** Opening PASSAGE block **

Recently, Colorado took a bold stance against the pharmaceutical and health insurance industries by capping the price of insulin — a life-saving medicine used by more than 7 million Americans — at $100 per month for each patient, regardless of how much insulin is needed.
I followed this story closely not just because I’m a Coloradoan, but also because I’ve been a Type I diabetic for 35 years.
I’ve spent my whole life wrestling with diabetes and have seen first-hand how the prices have gone up over time. When I was a child, insulin cost less than $50 a bottle. Today, the over-the-counter price for a single bottle of insulin is approaching $300, if not more — and I use two bottles a month.
Before the Affordable Care Act (aka Obamacare), I couldn’t even get private insurance due to my “life-threatening” pre-existing condition. Thankfully, Cover Colorado, Colorado’s high-risk insurance pool, was available to me at that time.
But even now with the ACA, my plan’s high deductible means I still pay for my insulin out of pocket most years. That’s a chunk of change for anyone, but imagine that burden on someone in a low-wage or underpaid job.
Insulin literally keeps people alive. I will die in a matter of days if I can’t access it. Yet, due to the rising cost of healthcare, people actually ration their insulin because they can’t afford it — sometimes with dire consequences.
It’s great that Colorado passed this law to cap the price of insulin, but it is really a reaction to some broader legal issues: artificial patent extensions and anticompetitive price control.
Insulin’s Patenting Problem
The first form of insulin was patented nearly 100 years ago. The inventors believed it was unethical to profit from a life-saving drug, so they sold it to the University of Toronto for $1. The sale also gave drug companies the right to manufacture and improve it as they pleased.
That’s where part of insulin’s patent problem lies.
Even though the basic formulation of insulin is nearly a century old and the original patents are expired, refinements have been constantly made over the years. The compounds have been changed and improved to the point where the pharmaceutical companies have been able to (what most say, artificially) extend the terms of these patents. This is essentially over-patenting, sometimes known as “evergreening.”
In the case of Sanofi, more than 70 patent applications have been filed in the U.S. on one form of their insulin, which could hold off competition for decades. It makes it almost impossible to have a generic version mimic what they’re doing.
This is commonplace and completely legal. Broadly speaking in the pharmaceutical industry, those companies have been able to file new patent applications on improvements to the drug. Building a robust patent portfolio based on improvements is a strategy that’s employed across most pharmaceuticals and drugs. We counsel clients on these strategies all the time, just not typically in the pharmaceutical industry.
However, in the case of insulin, it’s remained virtually unchecked. The drug companies say that rising prices are simply “the cost of innovation”.
The Question of Insulin Price Control
The second part of Colorado’s price cap is not really a patent law issue, it’s an insurance law issue and a question of competitive pricing.
First, a state can generally tell insurance companies that if they want to do business there, the state has the right to regulate those insurance practices. Insurance companies were in the bargaining room when Colorado was trying to get this regulation passed. To their credit, many feel that they were generally cooperative in getting this legislation passed.
The second part is about pricing, which is where there’s a deeper problem.

** Closing PASSAGE block **
** Opening SUPPLIED INFORMATION block **

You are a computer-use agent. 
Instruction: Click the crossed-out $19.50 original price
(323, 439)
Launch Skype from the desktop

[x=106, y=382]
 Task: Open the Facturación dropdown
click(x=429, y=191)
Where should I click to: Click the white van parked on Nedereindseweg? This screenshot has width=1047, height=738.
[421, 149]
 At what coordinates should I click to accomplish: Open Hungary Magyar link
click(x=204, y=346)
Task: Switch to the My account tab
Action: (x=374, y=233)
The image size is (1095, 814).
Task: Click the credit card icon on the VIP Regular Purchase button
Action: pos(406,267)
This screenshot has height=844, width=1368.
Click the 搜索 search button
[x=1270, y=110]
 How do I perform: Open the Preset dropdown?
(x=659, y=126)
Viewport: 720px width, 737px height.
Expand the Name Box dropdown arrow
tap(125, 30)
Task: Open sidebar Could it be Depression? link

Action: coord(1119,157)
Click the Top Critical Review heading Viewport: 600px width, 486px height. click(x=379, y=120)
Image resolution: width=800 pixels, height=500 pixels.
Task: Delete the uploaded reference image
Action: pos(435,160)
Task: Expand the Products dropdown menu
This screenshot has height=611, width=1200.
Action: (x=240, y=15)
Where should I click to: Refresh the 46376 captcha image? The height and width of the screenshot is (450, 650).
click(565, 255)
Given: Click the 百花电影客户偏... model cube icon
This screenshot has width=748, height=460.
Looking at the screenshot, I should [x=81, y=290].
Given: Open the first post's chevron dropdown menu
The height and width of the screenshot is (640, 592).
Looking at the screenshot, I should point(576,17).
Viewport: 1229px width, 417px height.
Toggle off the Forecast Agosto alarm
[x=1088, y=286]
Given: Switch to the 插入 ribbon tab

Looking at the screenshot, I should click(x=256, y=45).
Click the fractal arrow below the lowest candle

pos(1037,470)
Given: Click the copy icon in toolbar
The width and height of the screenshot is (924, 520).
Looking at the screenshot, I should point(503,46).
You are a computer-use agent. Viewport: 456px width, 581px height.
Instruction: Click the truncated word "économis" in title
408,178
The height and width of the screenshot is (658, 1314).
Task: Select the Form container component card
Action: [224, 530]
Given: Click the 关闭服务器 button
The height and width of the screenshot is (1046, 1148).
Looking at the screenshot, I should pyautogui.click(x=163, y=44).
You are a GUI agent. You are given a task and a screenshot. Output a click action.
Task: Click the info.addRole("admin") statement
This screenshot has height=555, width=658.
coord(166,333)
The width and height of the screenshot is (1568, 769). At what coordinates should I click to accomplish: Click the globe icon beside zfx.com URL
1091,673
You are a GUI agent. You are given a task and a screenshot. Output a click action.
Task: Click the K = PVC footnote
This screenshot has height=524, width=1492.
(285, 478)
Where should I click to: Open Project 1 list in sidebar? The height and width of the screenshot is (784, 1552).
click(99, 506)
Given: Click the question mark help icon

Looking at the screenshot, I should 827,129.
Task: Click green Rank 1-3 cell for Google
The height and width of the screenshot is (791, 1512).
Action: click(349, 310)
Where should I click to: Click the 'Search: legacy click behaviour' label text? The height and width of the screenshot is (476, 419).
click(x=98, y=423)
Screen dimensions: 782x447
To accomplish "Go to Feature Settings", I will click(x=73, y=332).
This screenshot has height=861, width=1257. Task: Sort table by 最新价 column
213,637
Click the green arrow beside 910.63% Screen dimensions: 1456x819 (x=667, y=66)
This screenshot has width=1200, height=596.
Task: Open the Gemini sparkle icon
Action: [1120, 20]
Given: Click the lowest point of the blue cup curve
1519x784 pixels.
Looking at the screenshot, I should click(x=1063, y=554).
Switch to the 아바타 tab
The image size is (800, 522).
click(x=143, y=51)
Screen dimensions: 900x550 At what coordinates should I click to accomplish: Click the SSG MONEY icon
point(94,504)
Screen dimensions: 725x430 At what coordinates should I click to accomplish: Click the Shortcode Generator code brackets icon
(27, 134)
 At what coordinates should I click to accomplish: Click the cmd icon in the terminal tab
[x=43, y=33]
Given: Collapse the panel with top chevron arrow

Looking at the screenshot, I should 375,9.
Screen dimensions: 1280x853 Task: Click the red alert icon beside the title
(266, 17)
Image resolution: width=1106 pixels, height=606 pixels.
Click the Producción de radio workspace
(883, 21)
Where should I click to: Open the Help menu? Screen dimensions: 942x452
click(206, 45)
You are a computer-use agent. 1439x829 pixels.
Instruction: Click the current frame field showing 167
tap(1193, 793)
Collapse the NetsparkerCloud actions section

** Closing SUPPLIED INFORMATION block **

> **TASKS TO PERFORM**:
a: Answer these about the insulin pricing article:
(i) For how much did the inventors sell the first form of insulin to the University of Toronto?
(ii) How many patent applications has Sanofi filed in the U.S. on one form of its insulin?
(iii) What was the name of Colorado's high-risk insurance pool?
b: Retype the part of the insulin pricing article starting with "First, a state" and going on through "this legislation passed.".

> **SOLVED PROBLEMS**:
a:
(i) $1
(ii) More than 70
(iii) Cover Colorado

b:
First, a state can generally tell insurance companies that if they want to do business there, the state has the right to regulate those insurance practices. Insurance companies were in the bargaining room when Colorado was trying to get this regulation passed. To their credit, many feel that they were generally cooperative in getting this legislation passed.